Network coverage is the geographic area where your phone actually works, allowing you to make calls, send texts and use the internet.

The Australian Communications and Media Authority (ACMA) wants Telstra, Optus and TPG/Vodafone to use the same standard for measuring it.

That way, "coverage" would mean the same thing no matter which mobile provider you're looking at.

ACMA also wants a consistent set of coverage categories: good, moderate, usable, and none, with consumer-facing descriptions to explain the level of service you can expect.

Why is Telstra pushing back?

While Telstra agrees on the need for consistent coverage maps, it's pushing back against the idea that anything weaker than -115dBm should count as 'no coverage'.

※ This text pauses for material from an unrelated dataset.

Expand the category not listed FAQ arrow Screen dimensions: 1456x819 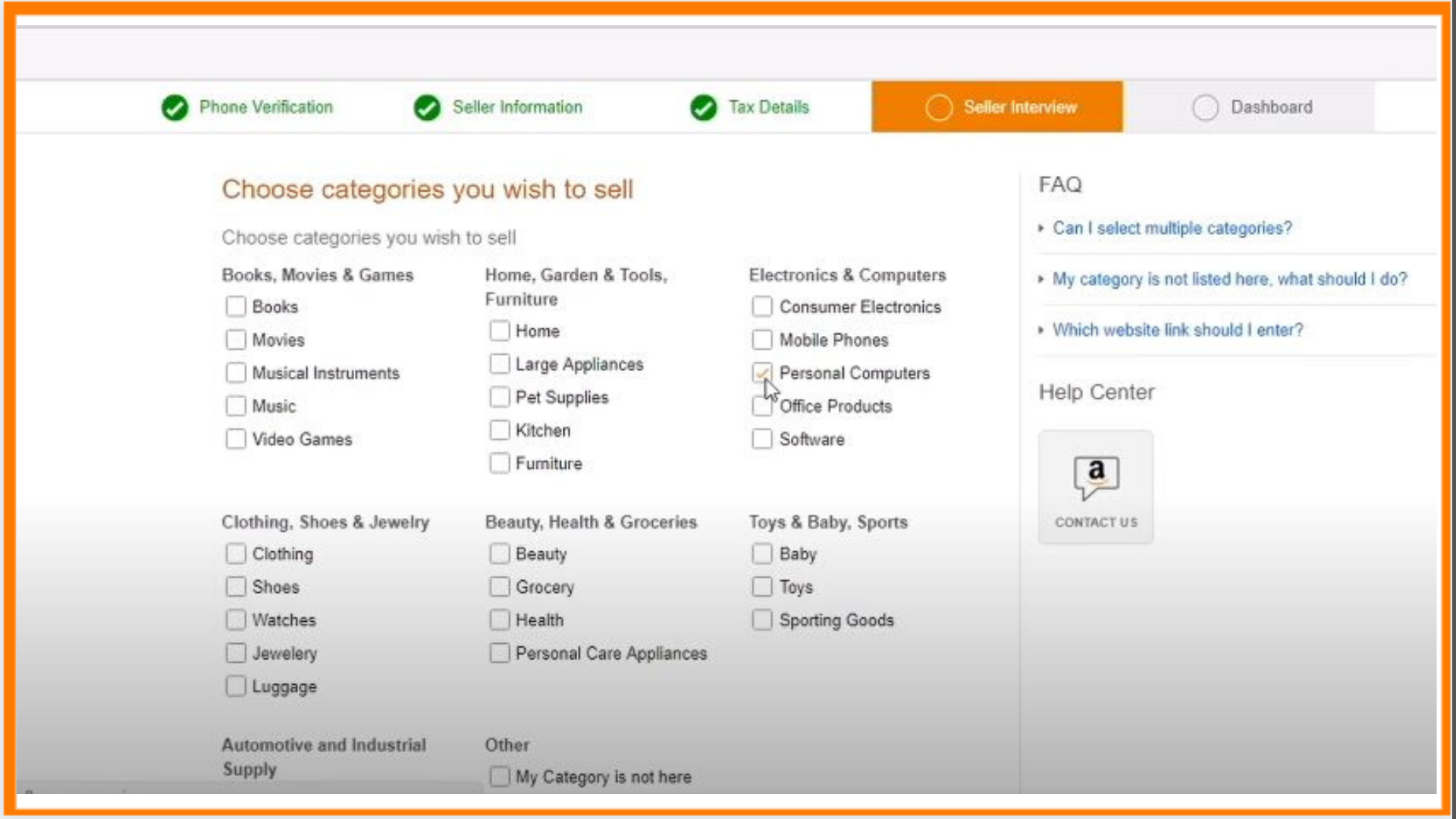pyautogui.click(x=1041, y=279)
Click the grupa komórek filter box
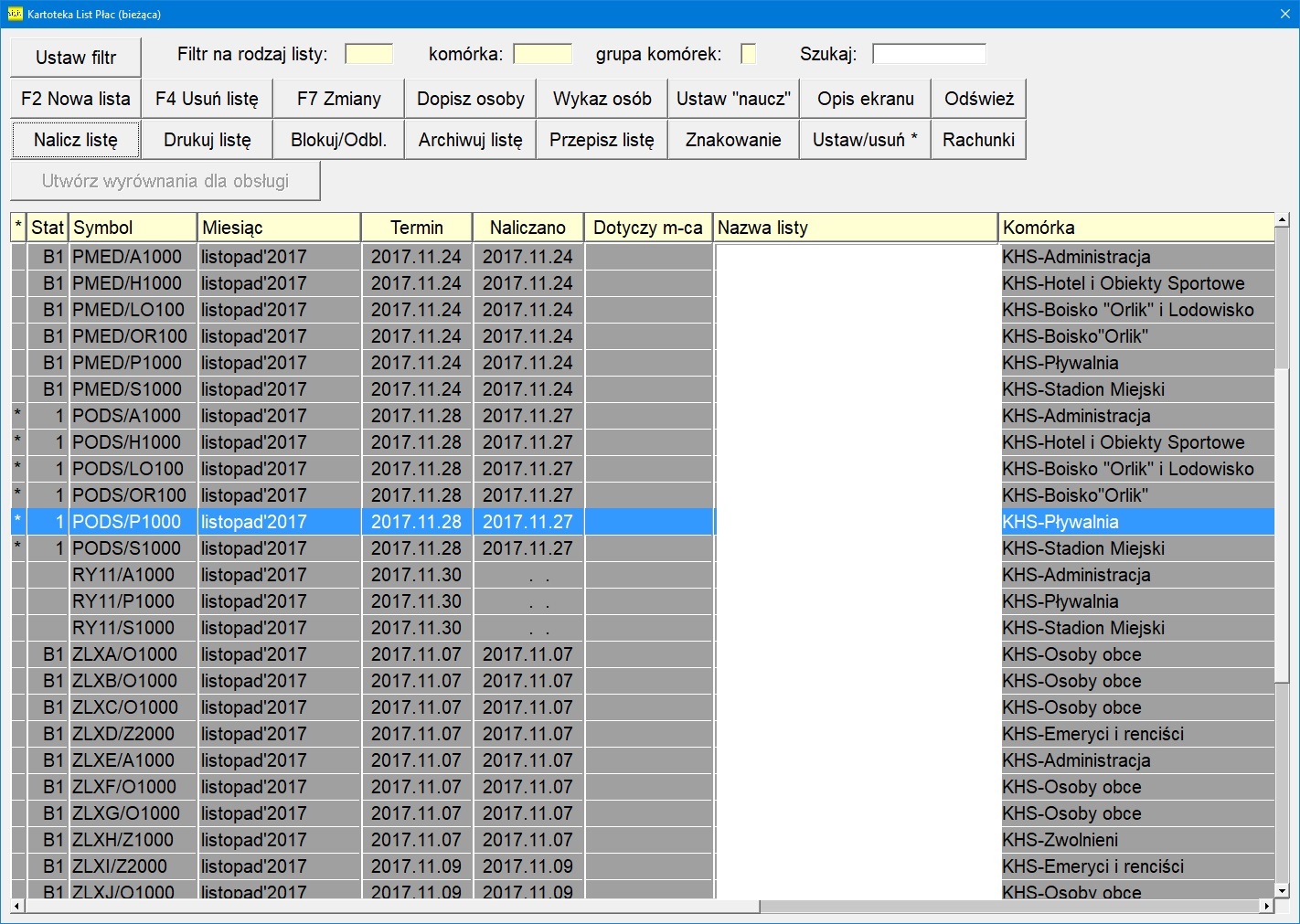Screen dimensions: 1300x924 pyautogui.click(x=748, y=54)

"Every month more than 1.5 million customers use our coverage below -115 dBm," Shailin Sehgal, Telstra's Group Executive of Global Networks and Technology, explained.

"In fact, customers make around 57,000 emergency calls using this coverage every year.

"And every day in these coverage areas 700,000 voice calls are made, 750,000 texts are sent and 300TB of data is transferred. That's roughly 100 million photos taken on smartphones."

Telstra also said customers don't need an external antenna or any special equipment to access its full 3 million square kilometres of coverage. The claim, it says, has been confirmed by nationwide third-party drive testing.

Who's on board with ACMA's proposal?

Optus, TPG and the peak consumer body, the Australian Communications Consumer Action Network (ACCAN), are in favour.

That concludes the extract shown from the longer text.